# The task:
Each record that follows must be reproduced exactly.

Collected data:
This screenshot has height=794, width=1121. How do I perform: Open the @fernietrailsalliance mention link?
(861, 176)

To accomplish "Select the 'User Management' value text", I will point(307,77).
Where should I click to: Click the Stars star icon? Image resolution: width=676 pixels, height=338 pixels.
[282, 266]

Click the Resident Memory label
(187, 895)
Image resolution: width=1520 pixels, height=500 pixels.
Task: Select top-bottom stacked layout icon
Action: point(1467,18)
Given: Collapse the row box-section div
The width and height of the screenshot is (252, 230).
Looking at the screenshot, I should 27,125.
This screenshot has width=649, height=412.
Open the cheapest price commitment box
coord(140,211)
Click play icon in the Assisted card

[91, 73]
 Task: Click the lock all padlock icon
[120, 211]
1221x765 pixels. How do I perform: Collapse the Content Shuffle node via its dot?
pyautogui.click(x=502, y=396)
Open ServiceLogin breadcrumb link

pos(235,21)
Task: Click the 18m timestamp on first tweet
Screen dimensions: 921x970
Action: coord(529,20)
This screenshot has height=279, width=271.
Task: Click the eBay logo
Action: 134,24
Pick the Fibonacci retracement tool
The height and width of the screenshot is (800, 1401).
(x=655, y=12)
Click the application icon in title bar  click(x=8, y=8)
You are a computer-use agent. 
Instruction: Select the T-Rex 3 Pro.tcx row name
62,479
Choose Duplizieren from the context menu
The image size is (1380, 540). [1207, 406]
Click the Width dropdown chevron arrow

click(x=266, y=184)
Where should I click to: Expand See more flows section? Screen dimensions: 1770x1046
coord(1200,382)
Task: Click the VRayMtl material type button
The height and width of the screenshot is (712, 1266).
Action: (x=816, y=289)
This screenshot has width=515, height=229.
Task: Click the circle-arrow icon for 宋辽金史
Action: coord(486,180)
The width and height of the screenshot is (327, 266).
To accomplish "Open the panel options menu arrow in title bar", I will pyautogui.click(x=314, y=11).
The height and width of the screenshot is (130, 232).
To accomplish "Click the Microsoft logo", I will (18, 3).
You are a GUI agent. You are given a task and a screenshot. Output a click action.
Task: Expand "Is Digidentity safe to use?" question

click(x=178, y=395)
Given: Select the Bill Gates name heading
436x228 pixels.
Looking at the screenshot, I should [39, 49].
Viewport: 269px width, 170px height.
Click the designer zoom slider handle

# Answer to the problem:
This screenshot has height=794, width=1121. How do I perform: Open the @fernietrailsalliance mention link?
(861, 176)

To accomplish "Select the 'User Management' value text", I will point(307,77).
Where should I click to: Click the Stars star icon? Image resolution: width=676 pixels, height=338 pixels.
[282, 266]

Click the Resident Memory label
(187, 895)
Image resolution: width=1520 pixels, height=500 pixels.
Task: Select top-bottom stacked layout icon
Action: point(1467,18)
Given: Collapse the row box-section div
The width and height of the screenshot is (252, 230).
Looking at the screenshot, I should 27,125.
This screenshot has width=649, height=412.
Open the cheapest price commitment box
coord(140,211)
Click play icon in the Assisted card

[91, 73]
 Task: Click the lock all padlock icon
[120, 211]
1221x765 pixels. How do I perform: Collapse the Content Shuffle node via its dot?
pyautogui.click(x=502, y=396)
Open ServiceLogin breadcrumb link

pos(235,21)
Task: Click the 18m timestamp on first tweet
Screen dimensions: 921x970
Action: coord(529,20)
This screenshot has height=279, width=271.
Task: Click the eBay logo
Action: 134,24
Pick the Fibonacci retracement tool
The height and width of the screenshot is (800, 1401).
(x=655, y=12)
Click the application icon in title bar  click(x=8, y=8)
You are a computer-use agent. 
Instruction: Select the T-Rex 3 Pro.tcx row name
62,479
Choose Duplizieren from the context menu
The image size is (1380, 540). [1207, 406]
Click the Width dropdown chevron arrow

click(x=266, y=184)
Where should I click to: Expand See more flows section? Screen dimensions: 1770x1046
coord(1200,382)
Task: Click the VRayMtl material type button
The height and width of the screenshot is (712, 1266).
Action: (x=816, y=289)
This screenshot has width=515, height=229.
Task: Click the circle-arrow icon for 宋辽金史
Action: coord(486,180)
The width and height of the screenshot is (327, 266).
To accomplish "Open the panel options menu arrow in title bar", I will pyautogui.click(x=314, y=11).
The height and width of the screenshot is (130, 232).
To accomplish "Click the Microsoft logo", I will (18, 3).
You are a GUI agent. You are given a task and a screenshot. Output a click action.
Task: Expand "Is Digidentity safe to use?" question

click(x=178, y=395)
Given: Select the Bill Gates name heading
436x228 pixels.
Looking at the screenshot, I should [39, 49].
Viewport: 269px width, 170px height.
Click the designer zoom slider handle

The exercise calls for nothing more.